THE ROLE OF THE BOARD IN ENSURING CORPORATE GOVERNANCE

I would now mainly concentrate on the word management since corporate governance is practiced through the board and the committee. I feel that for corporate governance to be in place a strong commitment of the board of directors is very crucial. I would like to state that we tend to rely heavily on global experience. At times, we practice what is written or practised abroad. If we look at the shareholding patterns of the company, we find that in India there are only two big corporations where the largest shareholder has less than 15 per cent shares. There is concentrated shareholding among individual promoters. Whereas, if you look at the shareholding pattern in the US, you will find that in no large corporate, does a single person or individual own more than 10 per cent shares. There are only 17 corporations where the largest shareholder has less than 5 per cent shares. So, blindly imitating what is happening in the US or other countries is very dangerous. We may have to keep that in mind before we go ahead to ensure good corporate governance. The board of directors basically develops the model for corporate governance, which aligns values of participation and periodically evaluates the efficacy of the model that has been put in place. As I said before, what is relevant today is not relevant tomorrow. Thus, they have to constantly monitor what module they have put in practice. A commitment from the board of directors towards a module is important and it is also important that they monitor the need to amend this module. The size and composition of the board of directors becomes important because of this criticality.

I will come to it later, but there are views about the size of the board whether we should have one member, two members or three members apart from statutory limits that could be very broad. So, the number of board members should not be too small because many of them bring varied skills to the board and that availability of that skill set will be there if there are a number of people bringing different kinds of manpower, and to bring more and more transparency to help the process. Guidelines say that if the chairman of the board is fulltime or functional, then minimum 50 per cent of the board should be independent otherwise, the floor limit is one third of the members. This is to ensure that the internal skill level is present, but outsiders are there to bring skills and experience of different industries, companies and countries. Now in more and more corporations you find board members travelling from abroad to attend board meetings or teleconferencing and now the whole market is getting united globally. Thus, we have the international experience also. The latest consensus that is developing now is that we should have an independent person as chairman in the position of CEO. I will come to that later when we look at some of the issues that we have. Splitting helps in meaningful and frank discussions with the board.

SELECTION OF INDEPENDENT DIRECTORS

Then independent directors that we just talked about are very critical to the concept of corporate governance. The definition of independent directors also keeps changing. Already on the Web site of Securities and Exchange Board of India (SEBI), there are provisions which affect the definition of independent directors. But basically independent directors are those who do not have any pecuniary relationship or who do not have any transaction and dealings with the company other than the incentives or whatever is approved by the board. How do we select independent directors? Normally, directors are proposed by the chairman, CEO or the dominant group of shareholders. And then it will go to the board, they will look at the person's background and approve. Now with the selection becoming a difficult and specialized issue, the nomination committees are being formed to go through the resume of the person to recommend to the board and ultimately to the general body so they can give their approval to take the director.

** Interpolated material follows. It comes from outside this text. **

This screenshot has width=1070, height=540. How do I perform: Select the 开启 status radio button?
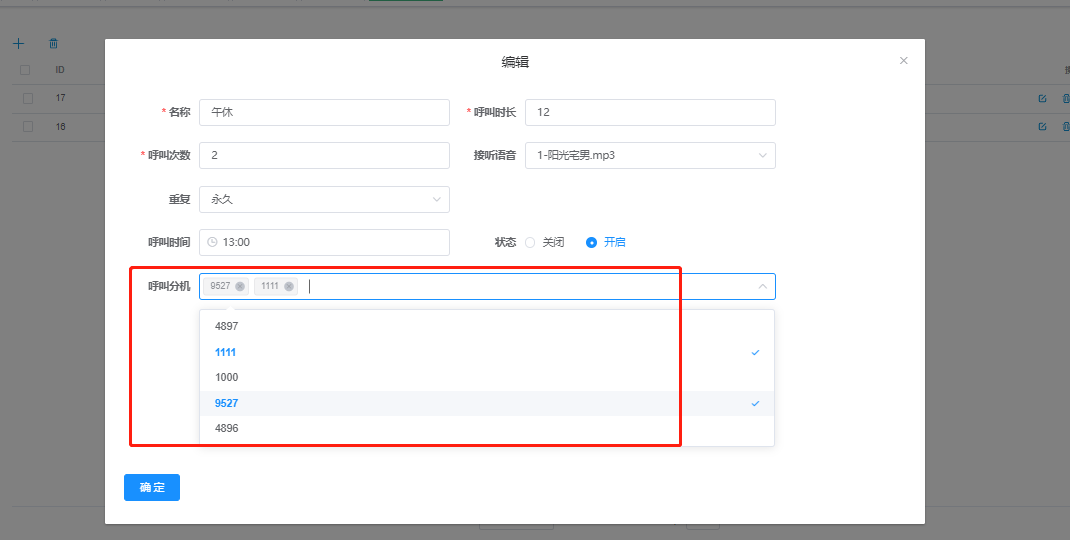pyautogui.click(x=591, y=242)
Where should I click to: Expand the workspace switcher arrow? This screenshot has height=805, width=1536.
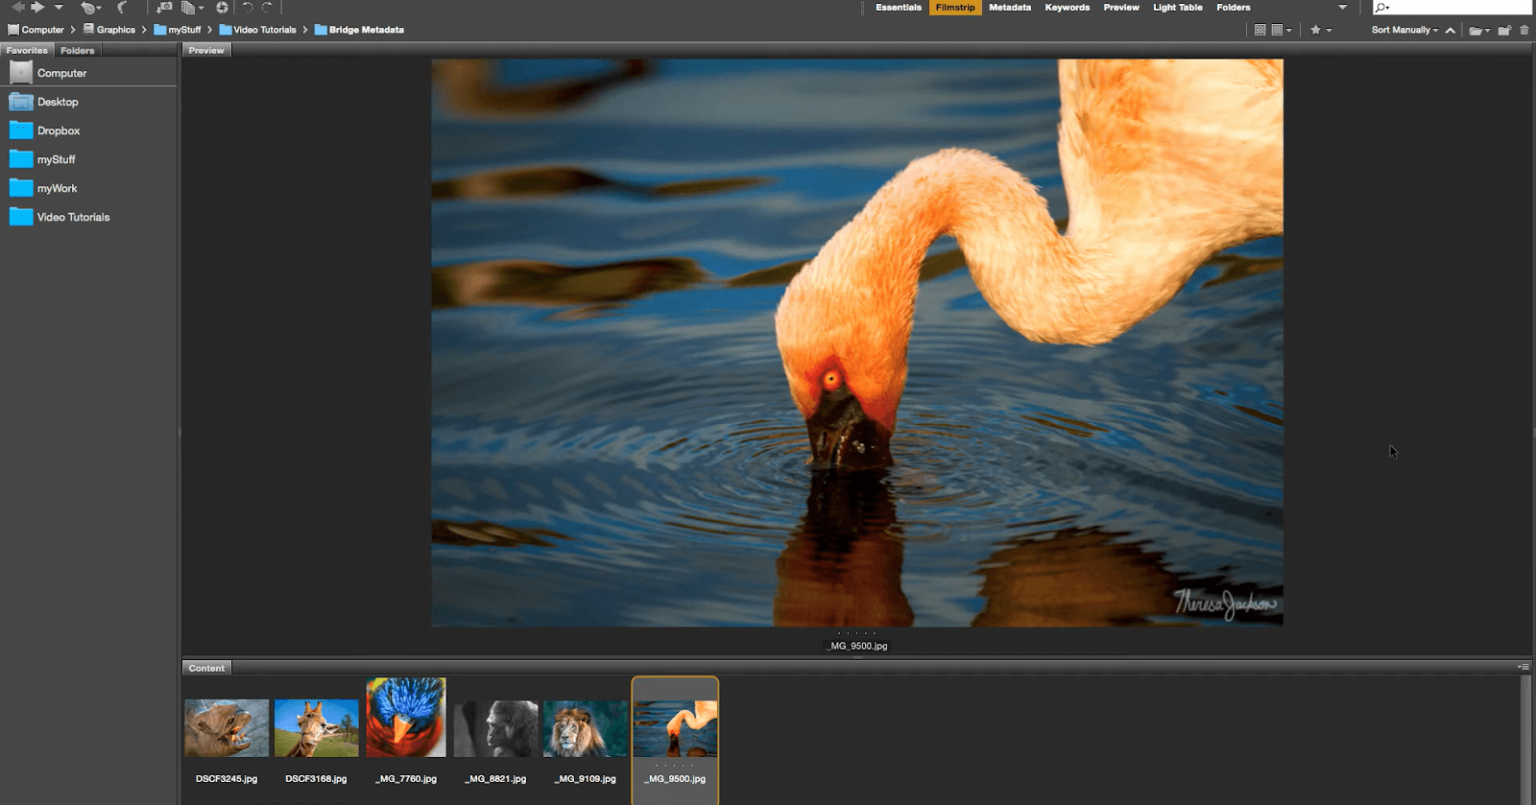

HOW TO ENSURE THAT THE BOARD PERFORMS ITS ASSIGNED TASK?

Now, you can have a structure, you can have a board in place, but how to ensure that the board actually, genuinely works regularly. So, there are stipulations that there should be four board meetings in a year, and the gap between two meetings should not exceed two months. Then to get the director's full attention, and involvement in the working of the company, to ensure that they are not occupied by too many things outside for other companies so that they don't give, what I would like to call, enough ‘mind time’ to the company, there is a restriction that a person cannot be on the boards of more than 15 companies. It is also prescribed as to what minimum information to be placed before the board that has to be considered by the board. Matters like operating plans, capital expenditure, budget, quantitative results and any penalties, levies, details of fatal accidents, frauds, then minutes of the board committees, minutes of the subsidiary committees, all of these have to be placed before the board to ensure the management this information, it is presented on time, because the meetings are not too distant in time, in terms of time, and this helps. Then another feature that has been introduced in addition to the usual report is that the board of directors has to present a management discussion analysis report that goes to the shareholder annual report. This report contains a lot of important information that is placed before the company and includes the internal control system adequacy, financial performance, risk analysis, opportunities, threats, and segment-wise performance.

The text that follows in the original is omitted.